Momentan bin ich mit unserer aktuellen Situation recht zufrieden, mal gänzlich abgesehen von der Pandemie. Meine Tochter hat einen Pflegedienst, der uns unterstützt, sie hat alle Hilfsmittel die sie benötigt, wir haben ein Sanitätshaus, was uns mit allem was wir brauchen beliefert und ihre Kinderärztin steht uns auch telefonisch beratend zur Seite. Wir sind zu Hause mittlerweile gut mit medizinischen Geräten versorgt, um Krankenhausaufenthalte zu reduzieren, was mit Geschwisterkind definitiv eine größere Belastung ist.

Ich musste aber schon häufig um die häusliche Krankenpflege kämpfen, sogar einmal kurz vor Klage, wegen mehrerer Ablehnungen der Krankenkasse trotz Widerspruch inklusive ärztlichen Schreiben.
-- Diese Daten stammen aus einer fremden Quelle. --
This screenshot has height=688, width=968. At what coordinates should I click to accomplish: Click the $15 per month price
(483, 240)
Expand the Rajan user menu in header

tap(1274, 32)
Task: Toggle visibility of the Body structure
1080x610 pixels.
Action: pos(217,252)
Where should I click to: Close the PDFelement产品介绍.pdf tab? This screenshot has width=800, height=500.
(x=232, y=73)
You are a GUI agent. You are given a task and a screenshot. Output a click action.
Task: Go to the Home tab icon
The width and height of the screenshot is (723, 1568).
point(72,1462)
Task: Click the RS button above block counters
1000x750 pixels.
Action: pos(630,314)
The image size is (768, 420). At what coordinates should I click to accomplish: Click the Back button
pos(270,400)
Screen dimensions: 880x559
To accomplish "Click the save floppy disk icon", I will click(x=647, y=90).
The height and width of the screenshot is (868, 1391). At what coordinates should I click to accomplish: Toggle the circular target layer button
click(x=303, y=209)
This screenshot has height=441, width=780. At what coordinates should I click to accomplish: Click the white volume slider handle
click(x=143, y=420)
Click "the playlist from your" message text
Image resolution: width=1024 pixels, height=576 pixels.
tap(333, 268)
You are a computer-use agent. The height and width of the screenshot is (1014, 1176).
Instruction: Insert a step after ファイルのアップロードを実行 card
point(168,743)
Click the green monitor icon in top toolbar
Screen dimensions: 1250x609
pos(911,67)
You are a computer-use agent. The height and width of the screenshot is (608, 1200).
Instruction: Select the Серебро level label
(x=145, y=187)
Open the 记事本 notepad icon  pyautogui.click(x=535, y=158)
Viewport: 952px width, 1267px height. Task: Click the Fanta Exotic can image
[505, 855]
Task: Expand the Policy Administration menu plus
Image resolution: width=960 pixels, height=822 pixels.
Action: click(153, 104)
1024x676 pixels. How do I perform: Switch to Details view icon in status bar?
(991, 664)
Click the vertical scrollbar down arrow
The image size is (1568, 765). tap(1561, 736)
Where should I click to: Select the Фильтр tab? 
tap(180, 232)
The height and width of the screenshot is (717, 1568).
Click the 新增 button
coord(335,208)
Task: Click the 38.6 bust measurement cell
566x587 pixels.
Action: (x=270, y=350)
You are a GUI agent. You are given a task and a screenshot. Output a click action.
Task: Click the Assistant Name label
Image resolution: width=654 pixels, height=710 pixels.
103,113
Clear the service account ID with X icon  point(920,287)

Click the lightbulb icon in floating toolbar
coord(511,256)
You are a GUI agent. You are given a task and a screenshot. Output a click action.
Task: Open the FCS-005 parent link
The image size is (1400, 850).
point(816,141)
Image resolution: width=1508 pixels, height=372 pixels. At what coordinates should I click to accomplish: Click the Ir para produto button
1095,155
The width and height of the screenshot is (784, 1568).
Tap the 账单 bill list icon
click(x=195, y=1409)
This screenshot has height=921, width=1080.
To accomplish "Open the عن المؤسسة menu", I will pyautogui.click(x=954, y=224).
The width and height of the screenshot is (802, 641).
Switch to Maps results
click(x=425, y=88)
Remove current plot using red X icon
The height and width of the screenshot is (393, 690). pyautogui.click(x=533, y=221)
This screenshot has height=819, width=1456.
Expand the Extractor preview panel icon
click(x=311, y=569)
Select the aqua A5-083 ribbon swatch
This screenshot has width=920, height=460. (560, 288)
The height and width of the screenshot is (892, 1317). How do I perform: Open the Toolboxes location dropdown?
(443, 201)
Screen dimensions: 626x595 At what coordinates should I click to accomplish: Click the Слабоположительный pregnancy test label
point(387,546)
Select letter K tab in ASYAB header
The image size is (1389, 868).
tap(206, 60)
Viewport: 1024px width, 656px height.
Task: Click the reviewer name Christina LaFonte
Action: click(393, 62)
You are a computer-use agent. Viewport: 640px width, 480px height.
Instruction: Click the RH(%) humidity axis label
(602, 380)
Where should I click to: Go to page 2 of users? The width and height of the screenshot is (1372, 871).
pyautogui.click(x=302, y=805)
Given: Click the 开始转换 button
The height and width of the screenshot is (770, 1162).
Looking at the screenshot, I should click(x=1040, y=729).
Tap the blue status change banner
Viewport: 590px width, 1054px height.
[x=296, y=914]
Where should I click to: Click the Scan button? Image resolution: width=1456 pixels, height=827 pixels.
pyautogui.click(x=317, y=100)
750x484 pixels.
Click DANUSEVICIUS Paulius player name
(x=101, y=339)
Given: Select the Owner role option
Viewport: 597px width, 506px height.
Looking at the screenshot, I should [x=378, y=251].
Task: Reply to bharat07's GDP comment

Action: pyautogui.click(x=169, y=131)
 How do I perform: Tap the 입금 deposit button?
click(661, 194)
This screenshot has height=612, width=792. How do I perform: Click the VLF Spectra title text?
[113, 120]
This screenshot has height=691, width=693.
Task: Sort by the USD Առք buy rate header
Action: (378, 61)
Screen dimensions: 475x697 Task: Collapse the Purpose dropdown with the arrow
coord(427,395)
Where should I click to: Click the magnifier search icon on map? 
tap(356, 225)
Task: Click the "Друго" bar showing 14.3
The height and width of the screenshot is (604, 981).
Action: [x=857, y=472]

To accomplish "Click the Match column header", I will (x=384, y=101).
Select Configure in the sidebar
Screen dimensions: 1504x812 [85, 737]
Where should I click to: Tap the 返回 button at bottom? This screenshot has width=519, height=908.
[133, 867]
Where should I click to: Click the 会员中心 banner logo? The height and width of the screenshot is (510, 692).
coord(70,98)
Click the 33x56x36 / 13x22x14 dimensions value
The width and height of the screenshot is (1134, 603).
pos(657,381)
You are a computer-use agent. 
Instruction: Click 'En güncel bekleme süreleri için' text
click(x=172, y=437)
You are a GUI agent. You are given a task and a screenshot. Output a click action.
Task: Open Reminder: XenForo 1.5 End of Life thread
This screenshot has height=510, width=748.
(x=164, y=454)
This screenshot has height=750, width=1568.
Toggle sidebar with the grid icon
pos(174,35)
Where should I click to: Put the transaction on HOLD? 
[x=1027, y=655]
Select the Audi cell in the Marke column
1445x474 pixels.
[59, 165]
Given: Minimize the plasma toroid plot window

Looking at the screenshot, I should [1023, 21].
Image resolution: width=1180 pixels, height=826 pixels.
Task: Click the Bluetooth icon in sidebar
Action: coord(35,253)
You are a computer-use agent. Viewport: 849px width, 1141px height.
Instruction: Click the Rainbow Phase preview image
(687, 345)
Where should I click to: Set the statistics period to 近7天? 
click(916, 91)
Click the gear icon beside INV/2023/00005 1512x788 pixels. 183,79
Hier wären Erleichterungen eine große Hilfe. Mit Hilfsmitteln hatten wir bisher Glück, da vom SPZ oder Fachärzten empfohlen. Allerdings dauern hier die Genehmigungen zu lange.

Eine weitere Erleichterung wären ärztliche oder therapeutische Angebote über Videotelefonie. Zu oft hatten wir schon Termine mit ewigen Wartezeiten und Gesprächen mit Inhalt, welchen man auch über Telefon oder Videotelefonie hätte besprechen können.

Auch ein umfassendes Beratungsangebot wäre sehr schön. Es gibt so viele Sachen auf dem Markt und ich selbst hatte auch oft einfach nur Glück immer entsprechende Tipps durch Kinderkrankenpfleger/innen in der Klinik, Pflegepersonal, Therapeuten, Elterngespräche zu bekommen. Sei es zu Hilfsmitteln oder Intensivtherapien. Man wird generell wenig bis garnicht über Rechte und Möglichkeiten aufgeklärt, sondern muss sich alles selbst erarbeiten.

Lange Phasen ohne Krankenhausaufenthalte und Infekte geben mir die Hoffnung, dass der Gesundheitszustand meiner Tochter stabiler wird und jedes Lächeln von ihr macht einen einfach glücklich. Dennoch ist die Dauerbelastung schwer und seit der Pandemie schwinden die Kraftreserven.